┏━━

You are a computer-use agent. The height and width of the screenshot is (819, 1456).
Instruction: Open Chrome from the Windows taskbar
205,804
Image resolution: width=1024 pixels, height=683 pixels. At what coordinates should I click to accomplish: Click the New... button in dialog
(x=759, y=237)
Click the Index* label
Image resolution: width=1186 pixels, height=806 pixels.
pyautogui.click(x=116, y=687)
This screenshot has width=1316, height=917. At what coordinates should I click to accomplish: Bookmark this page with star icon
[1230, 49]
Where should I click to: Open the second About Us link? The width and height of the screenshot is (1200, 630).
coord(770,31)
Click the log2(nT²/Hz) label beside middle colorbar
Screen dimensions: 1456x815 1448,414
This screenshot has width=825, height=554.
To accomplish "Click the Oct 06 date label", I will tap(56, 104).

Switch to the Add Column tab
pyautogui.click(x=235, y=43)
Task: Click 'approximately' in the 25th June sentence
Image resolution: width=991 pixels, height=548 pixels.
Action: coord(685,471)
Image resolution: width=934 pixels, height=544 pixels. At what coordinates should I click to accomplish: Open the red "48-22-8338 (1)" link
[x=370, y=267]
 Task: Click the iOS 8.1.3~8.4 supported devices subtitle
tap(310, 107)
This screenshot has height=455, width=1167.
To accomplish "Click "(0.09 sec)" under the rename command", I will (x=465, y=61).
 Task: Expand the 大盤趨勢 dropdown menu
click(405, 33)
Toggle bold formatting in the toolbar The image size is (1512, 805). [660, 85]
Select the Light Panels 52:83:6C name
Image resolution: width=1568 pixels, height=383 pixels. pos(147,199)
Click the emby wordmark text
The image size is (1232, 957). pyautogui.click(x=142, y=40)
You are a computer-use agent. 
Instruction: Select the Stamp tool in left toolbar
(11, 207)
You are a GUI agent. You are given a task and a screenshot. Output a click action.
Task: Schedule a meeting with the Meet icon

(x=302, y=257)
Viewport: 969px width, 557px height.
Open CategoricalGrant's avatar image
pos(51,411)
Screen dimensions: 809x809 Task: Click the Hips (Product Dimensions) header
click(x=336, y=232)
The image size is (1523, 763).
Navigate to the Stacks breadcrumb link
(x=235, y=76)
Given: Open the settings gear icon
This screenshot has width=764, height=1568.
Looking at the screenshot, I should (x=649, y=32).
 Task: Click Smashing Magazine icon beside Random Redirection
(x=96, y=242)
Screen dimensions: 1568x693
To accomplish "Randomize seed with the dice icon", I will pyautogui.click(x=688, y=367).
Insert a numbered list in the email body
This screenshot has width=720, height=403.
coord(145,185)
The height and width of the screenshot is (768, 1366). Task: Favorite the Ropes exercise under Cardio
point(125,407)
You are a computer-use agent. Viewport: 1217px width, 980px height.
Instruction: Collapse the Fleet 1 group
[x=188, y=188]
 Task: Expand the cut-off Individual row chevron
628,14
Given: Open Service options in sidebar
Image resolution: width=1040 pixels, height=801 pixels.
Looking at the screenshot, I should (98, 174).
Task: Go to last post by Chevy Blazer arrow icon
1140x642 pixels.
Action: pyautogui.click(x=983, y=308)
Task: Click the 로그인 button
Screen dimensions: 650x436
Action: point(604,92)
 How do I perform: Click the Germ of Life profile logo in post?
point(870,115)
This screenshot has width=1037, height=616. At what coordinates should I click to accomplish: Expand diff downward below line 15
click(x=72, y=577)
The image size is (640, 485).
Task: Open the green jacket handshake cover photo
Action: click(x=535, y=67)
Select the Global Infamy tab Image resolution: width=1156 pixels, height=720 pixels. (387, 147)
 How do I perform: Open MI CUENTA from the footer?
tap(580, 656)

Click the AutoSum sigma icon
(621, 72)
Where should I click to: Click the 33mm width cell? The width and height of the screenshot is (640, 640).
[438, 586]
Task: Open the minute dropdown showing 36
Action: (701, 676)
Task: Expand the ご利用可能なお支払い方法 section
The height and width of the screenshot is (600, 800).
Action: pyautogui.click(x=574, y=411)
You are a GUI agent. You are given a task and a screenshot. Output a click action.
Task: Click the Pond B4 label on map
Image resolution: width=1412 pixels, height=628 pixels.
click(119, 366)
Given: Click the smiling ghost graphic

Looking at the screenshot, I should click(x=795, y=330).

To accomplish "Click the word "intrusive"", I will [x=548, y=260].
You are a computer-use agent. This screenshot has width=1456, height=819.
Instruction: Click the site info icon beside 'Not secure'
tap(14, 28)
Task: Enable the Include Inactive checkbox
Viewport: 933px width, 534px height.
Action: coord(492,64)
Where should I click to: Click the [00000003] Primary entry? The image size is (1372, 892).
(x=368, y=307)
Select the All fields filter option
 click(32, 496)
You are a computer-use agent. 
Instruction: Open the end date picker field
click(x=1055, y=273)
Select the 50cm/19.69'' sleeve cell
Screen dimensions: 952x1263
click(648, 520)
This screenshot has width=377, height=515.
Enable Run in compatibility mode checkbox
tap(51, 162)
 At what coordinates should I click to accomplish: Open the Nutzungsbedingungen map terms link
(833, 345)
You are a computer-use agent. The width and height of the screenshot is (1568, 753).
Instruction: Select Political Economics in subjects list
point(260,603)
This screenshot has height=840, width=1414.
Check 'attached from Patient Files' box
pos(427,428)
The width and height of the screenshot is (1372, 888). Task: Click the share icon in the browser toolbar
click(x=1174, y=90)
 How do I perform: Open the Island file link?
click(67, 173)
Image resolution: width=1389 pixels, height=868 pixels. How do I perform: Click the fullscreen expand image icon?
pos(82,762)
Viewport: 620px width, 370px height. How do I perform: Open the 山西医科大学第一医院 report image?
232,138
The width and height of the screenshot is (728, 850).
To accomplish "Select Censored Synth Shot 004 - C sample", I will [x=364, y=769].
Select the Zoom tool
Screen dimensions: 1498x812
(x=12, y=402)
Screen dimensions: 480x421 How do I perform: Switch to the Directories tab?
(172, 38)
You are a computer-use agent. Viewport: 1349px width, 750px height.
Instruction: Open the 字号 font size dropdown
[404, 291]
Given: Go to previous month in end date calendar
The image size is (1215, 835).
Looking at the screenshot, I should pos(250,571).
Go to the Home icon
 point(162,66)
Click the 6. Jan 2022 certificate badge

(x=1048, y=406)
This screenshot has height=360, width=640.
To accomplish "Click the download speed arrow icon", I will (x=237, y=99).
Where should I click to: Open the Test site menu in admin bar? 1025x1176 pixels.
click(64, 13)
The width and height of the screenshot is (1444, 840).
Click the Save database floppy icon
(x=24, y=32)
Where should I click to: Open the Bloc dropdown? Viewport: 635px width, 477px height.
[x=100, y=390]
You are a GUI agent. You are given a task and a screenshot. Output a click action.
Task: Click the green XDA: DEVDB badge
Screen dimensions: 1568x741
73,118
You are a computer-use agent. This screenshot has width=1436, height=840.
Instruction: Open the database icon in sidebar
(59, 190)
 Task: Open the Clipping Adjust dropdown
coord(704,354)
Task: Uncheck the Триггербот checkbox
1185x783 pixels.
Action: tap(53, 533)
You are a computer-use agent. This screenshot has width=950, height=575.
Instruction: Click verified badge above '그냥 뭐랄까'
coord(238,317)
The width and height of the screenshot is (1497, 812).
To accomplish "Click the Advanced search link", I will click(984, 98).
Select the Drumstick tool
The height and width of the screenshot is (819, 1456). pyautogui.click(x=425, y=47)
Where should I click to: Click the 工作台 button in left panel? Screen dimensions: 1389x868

┗━━

→ Instruction:
Reproduce verbatim the listing lines from the line containing "Toggle bold formatting" through the line containing "The image size is (1232, 957).", including both of those lines.

→ The solution:
Toggle bold formatting in the toolbar The image size is (1512, 805). [660, 85]
Select the Light Panels 52:83:6C name
Image resolution: width=1568 pixels, height=383 pixels. pos(147,199)
Click the emby wordmark text
The image size is (1232, 957). pyautogui.click(x=142, y=40)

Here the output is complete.